Taylor was heading for a runoff after Tuesday’s GOP primary.

What is so damn disturbing about this — actually one of many things that ought to disturb any of us — is the way Taylor characterized himself as a staunch conservative, someone who stood for strong values. The implication of those values statements is clear, that he is a devoted to his wife and children. Well, the way I see it, one’s devotion must be complete, unequivocal and unconditional.

Taylor has apologized profusely to his family and to his constituents. I am one of the latter and I will accept the apology and I will wish him well as he tries to rebuild his life. Whether he is able to rebuild his family is a matter for them to decide.

My only concern — as a Third Congressional District constituent — is that Taylor stays away from public service. I don’t want him representing my interests at any level of government. You see, I don’t much care for public officials who profess to be of a certain stripe, but who are hiding dark secrets that reveal them to be something quite different.


So long, Gov. Greitens

Every so often, a no-name politician thrusts himself onto the nation’s center stage. Occasionally, it’s the result of bad conduct.

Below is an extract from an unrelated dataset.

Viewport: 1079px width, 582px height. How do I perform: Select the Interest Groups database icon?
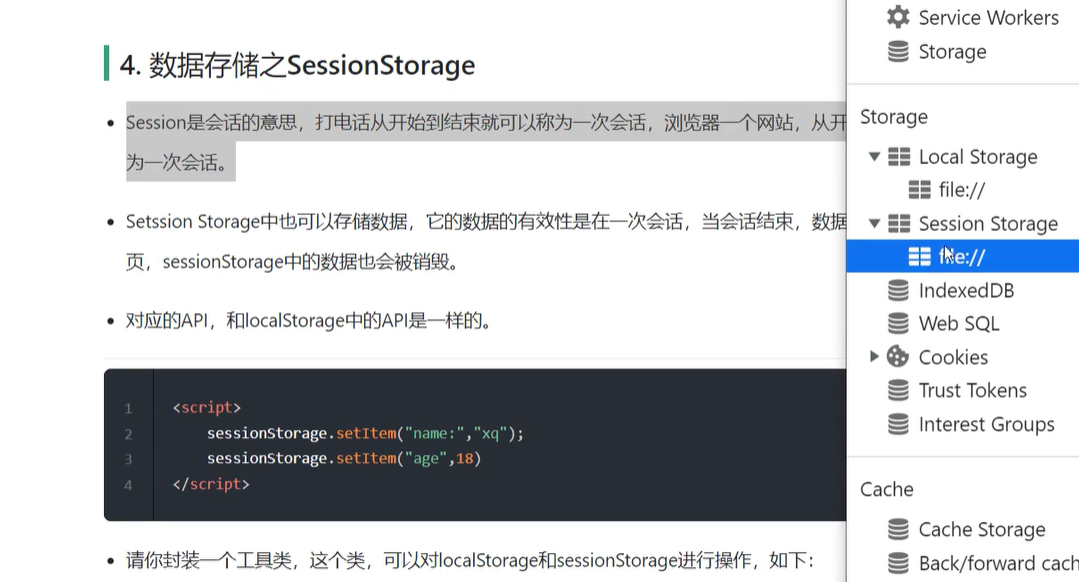pos(897,424)
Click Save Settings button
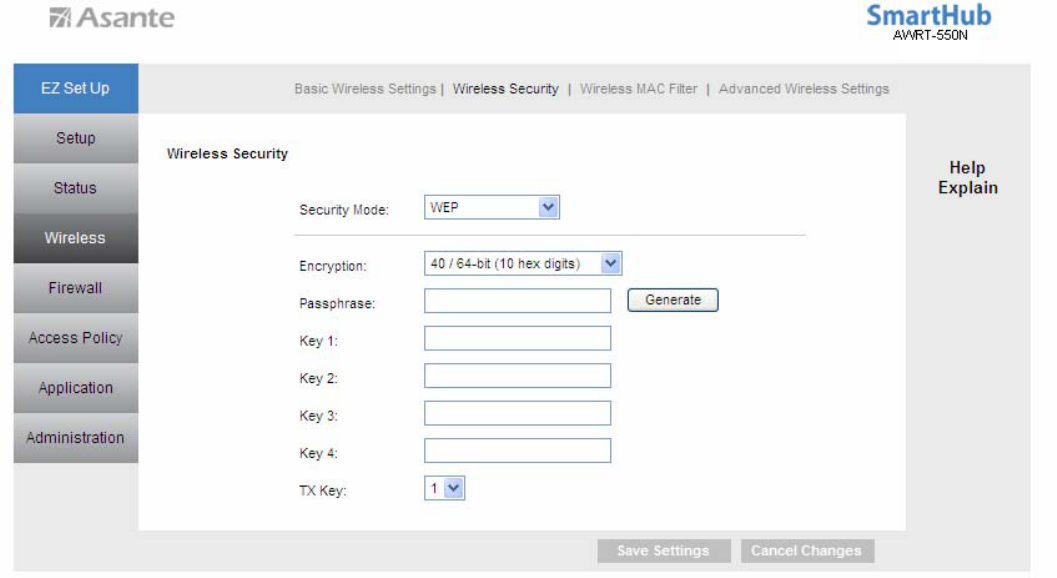Screen dimensions: 1057x578 [x=663, y=551]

Missouri Gov. Eric Greitens has resigned his office. The Republican up-and-comer is quitting in the midst of scandals involving a former paramour with whom he was having an affair. He allegedly threatened her by releasing a racy photo of her if she said anything publicly about their affair.

Greitens, a former Republican political star, denies wrongdoing. He calls the stories a “distraction.” He says it has put a strain on his family; uhh, yeah, do ya think?

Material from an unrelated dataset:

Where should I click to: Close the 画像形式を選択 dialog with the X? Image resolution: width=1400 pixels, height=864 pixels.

Contrary to what this “family values” pol has said, this issue with his philandering (to which he has admitted) isn’t just a “private” matter. This former Navy SEAL proclaimed while running for governor that he is a “proud husband and father.”

Greitens’s pride in his marriage was then determined to be a lie. Bigly, man! He campaigned partly on the basis of his marital fidelity.

Thus, it becomes the public’s business.

He’s going to leave office. Fine. Don’t let the door hit you in the wherever, dude.

Let there be a lesson to be learned here. If you’re going to talk about family values while running for public office, you’d better be skeleton-free.

‘Proud husband and father’ faces the music

Eric Greitens is trying to have it both ways.

The Republican governor of Missouri has now been accused of forcing himself onto a woman with whom he had a sexual relationship. He has admitted to an extramarital affair, but denies the sexual assault allegation.

Oh, but there’s more. Greitens, once a rising star in the GOP — a handsome former U.S. Navy SEAL and all that kind of thing — says his transgression has “nothing to do with governing,” that it is a totally private matter.

But … it isn’t. Not really.

You see, this “family values Republican” proclaimed on the campaign stump while running for his office that he is a “proud husband and father.” That’s right. He used his alleged pride in marriage and parenthood as a campaign hook. He sought to win the support of fellow proud spouses and parents who share his so-called traditional family ethic.

I have to offer the young man a piece of unsolicited advice about his path to high public office. It is that he shouldn’t have bragged in the open, out loud about being a proud hubby and dad while he was messing around with a woman to whom he was not married.

I keep thinking of former Democratic vice-presidential nominee John Edwards, who made similar declarations about his ailing wife only to be shown to be a philanderer.

He, too, tried to have it both ways. It didn’t work for him. I cannot imagine how Eric Greitens can get away with it.

He is facing possible impeachment in Missouri. Hang on, dude. Your ride toward political oblivion is likely to get rather bumpy.


Eric Greitens: latest casualty in ‘family values’ war

Don’t sit down, Gov. Eric Greitens. I’m going to talk about you for a moment.

This fellow is a Republican governor from Missouri. He’s been in office for only about a year. He also is making quite a name for himself.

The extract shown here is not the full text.